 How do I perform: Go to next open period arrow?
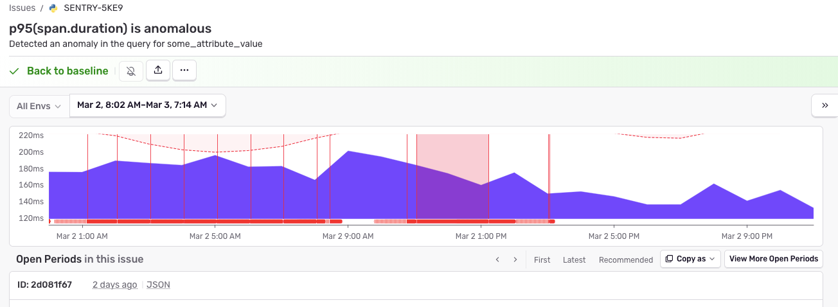515,259
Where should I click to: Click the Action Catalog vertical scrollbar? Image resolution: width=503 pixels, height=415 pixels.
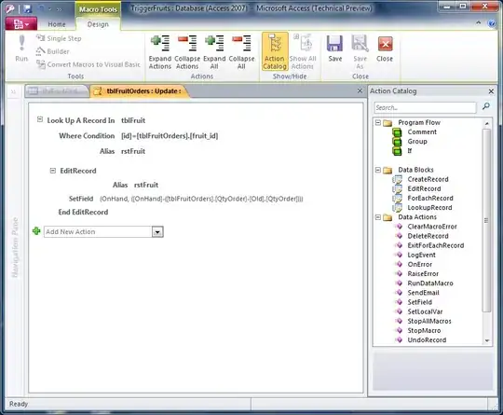(487, 220)
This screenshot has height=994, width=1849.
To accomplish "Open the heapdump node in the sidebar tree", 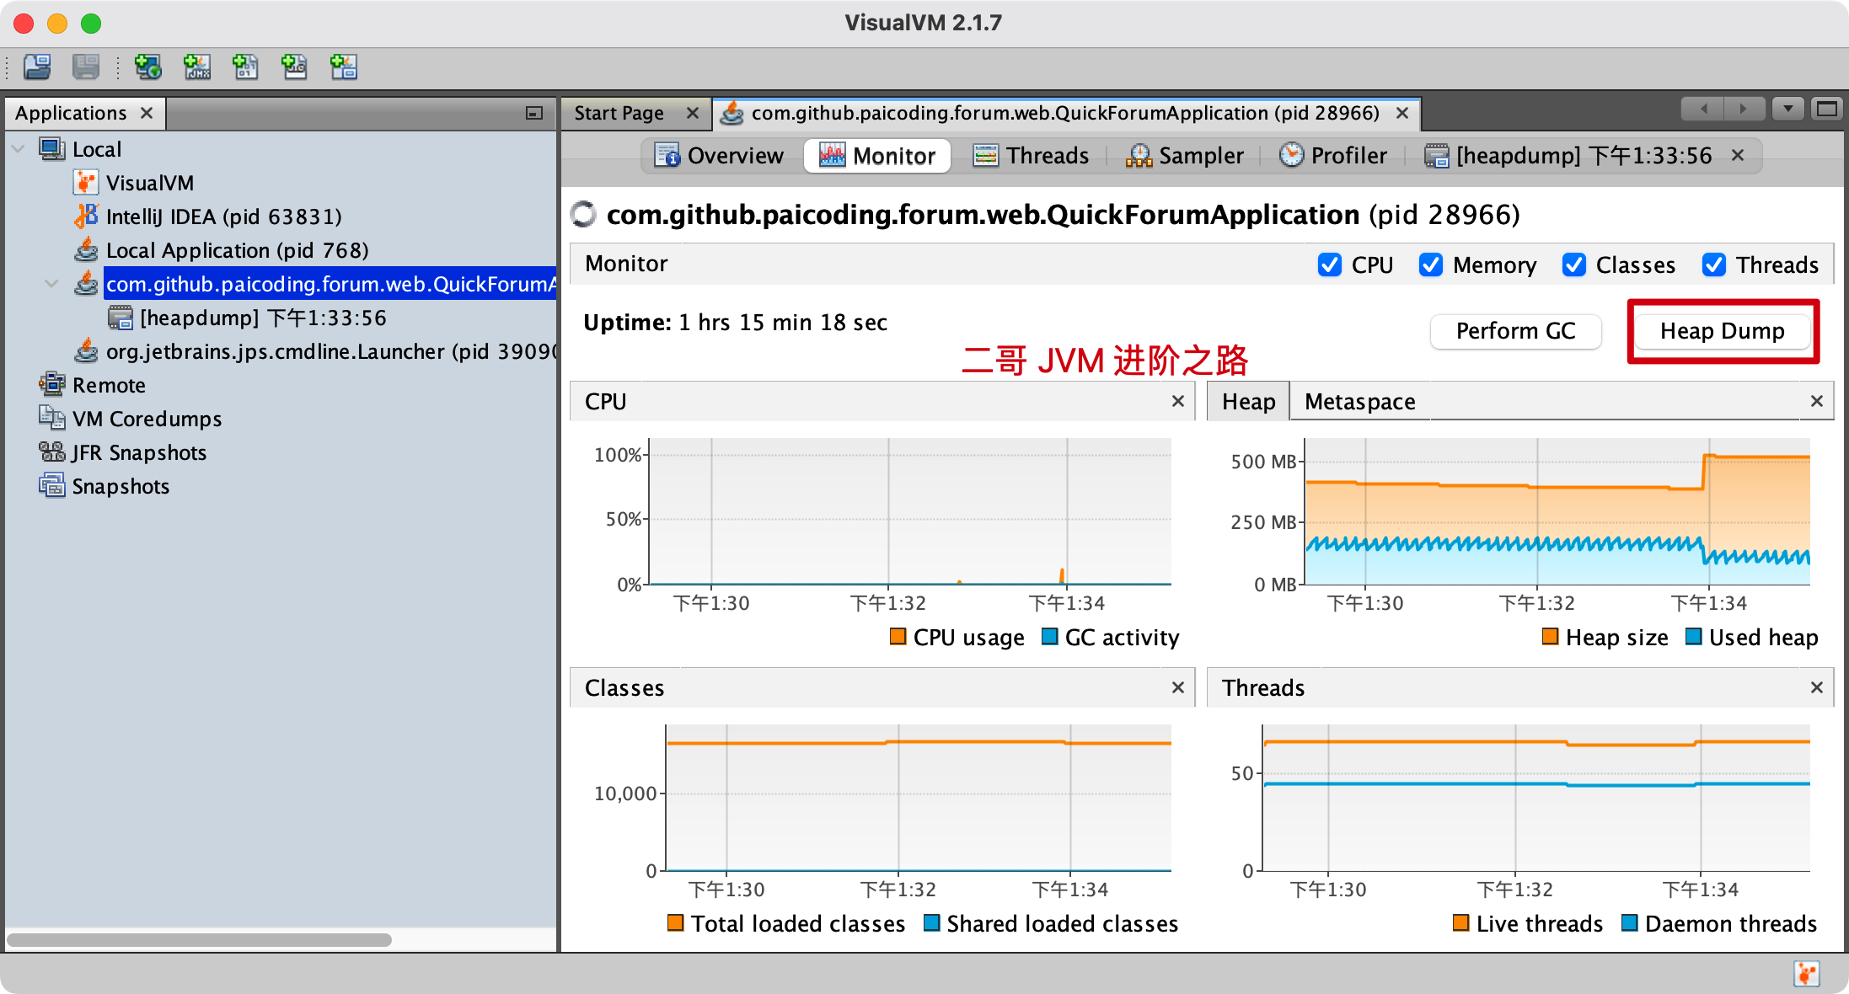I will coord(262,318).
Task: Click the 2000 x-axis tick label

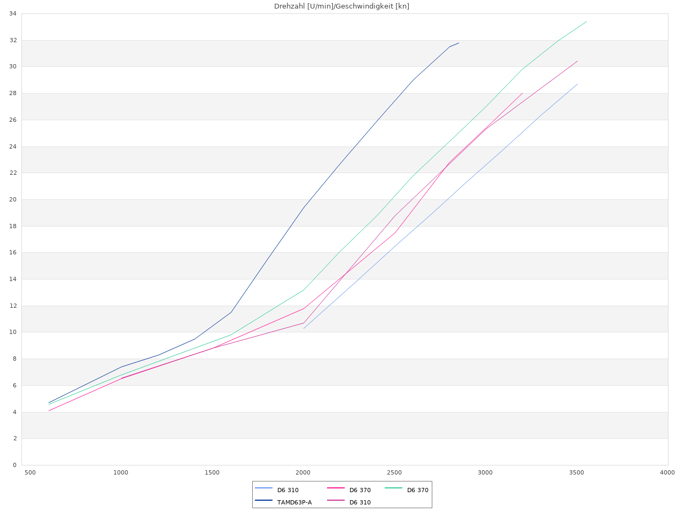Action: [303, 473]
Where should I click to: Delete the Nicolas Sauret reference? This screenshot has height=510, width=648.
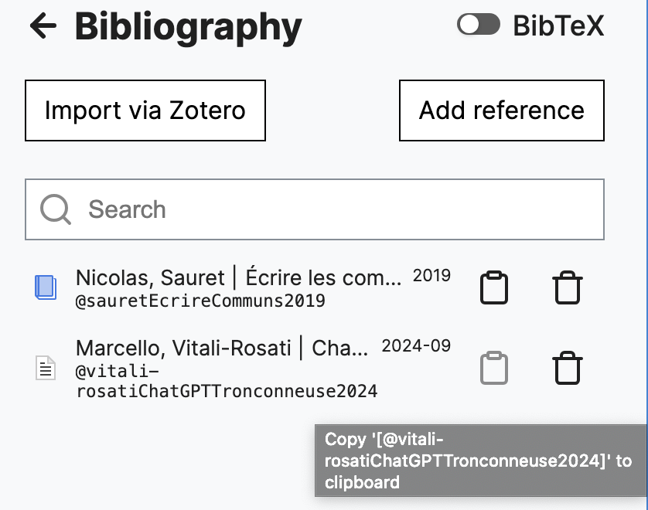(567, 287)
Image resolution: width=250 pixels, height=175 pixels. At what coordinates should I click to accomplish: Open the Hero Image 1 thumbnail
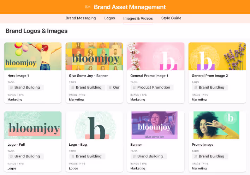[x=33, y=56]
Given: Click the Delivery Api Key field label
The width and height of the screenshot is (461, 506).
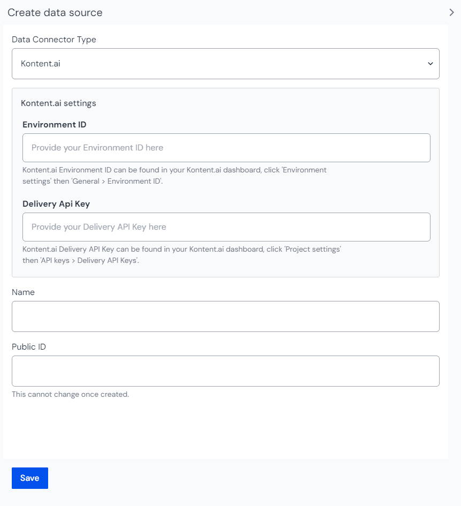Looking at the screenshot, I should point(56,203).
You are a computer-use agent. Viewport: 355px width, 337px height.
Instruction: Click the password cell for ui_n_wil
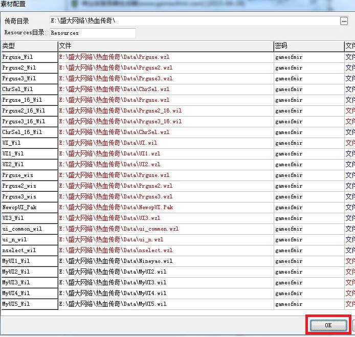pos(308,239)
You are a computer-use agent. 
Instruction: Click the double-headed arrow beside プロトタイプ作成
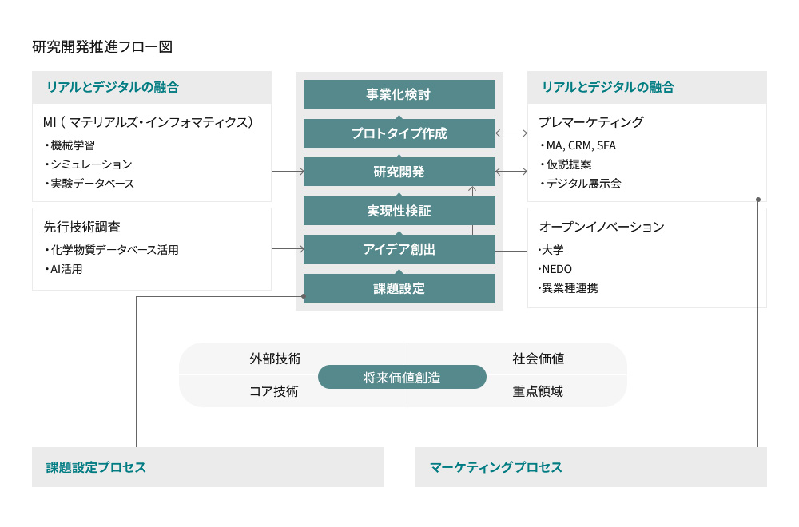[x=511, y=133]
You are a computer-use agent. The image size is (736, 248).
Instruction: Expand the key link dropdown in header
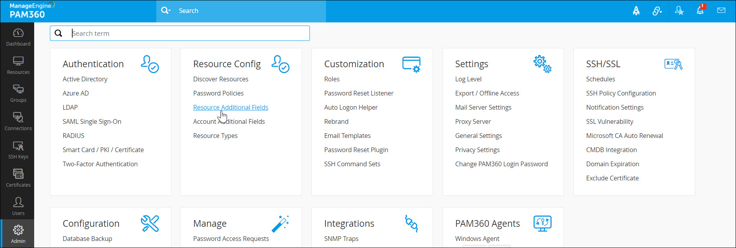point(657,11)
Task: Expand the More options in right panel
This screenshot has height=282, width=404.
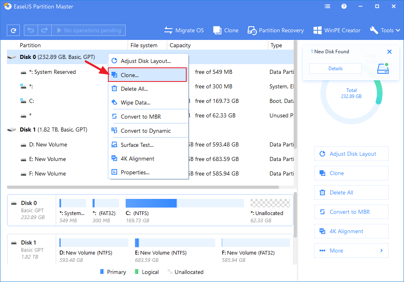Action: (x=351, y=251)
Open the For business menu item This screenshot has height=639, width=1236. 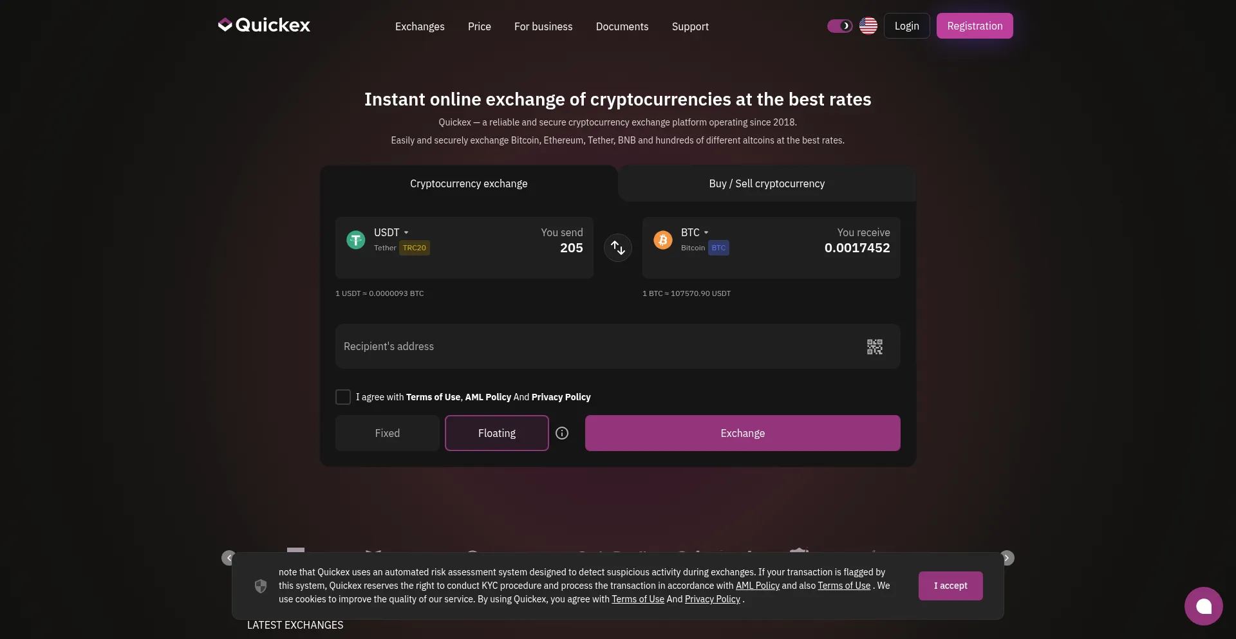pos(543,26)
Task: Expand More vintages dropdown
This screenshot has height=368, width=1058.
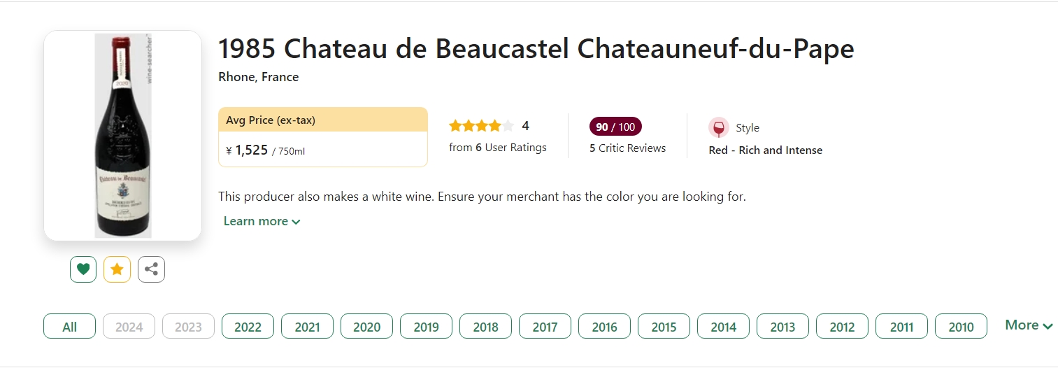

--------------------------------

= Task =
State how many lines in the entries above contain the word "resolution", matching case exactly. Give only the number.

= Exercise result =
2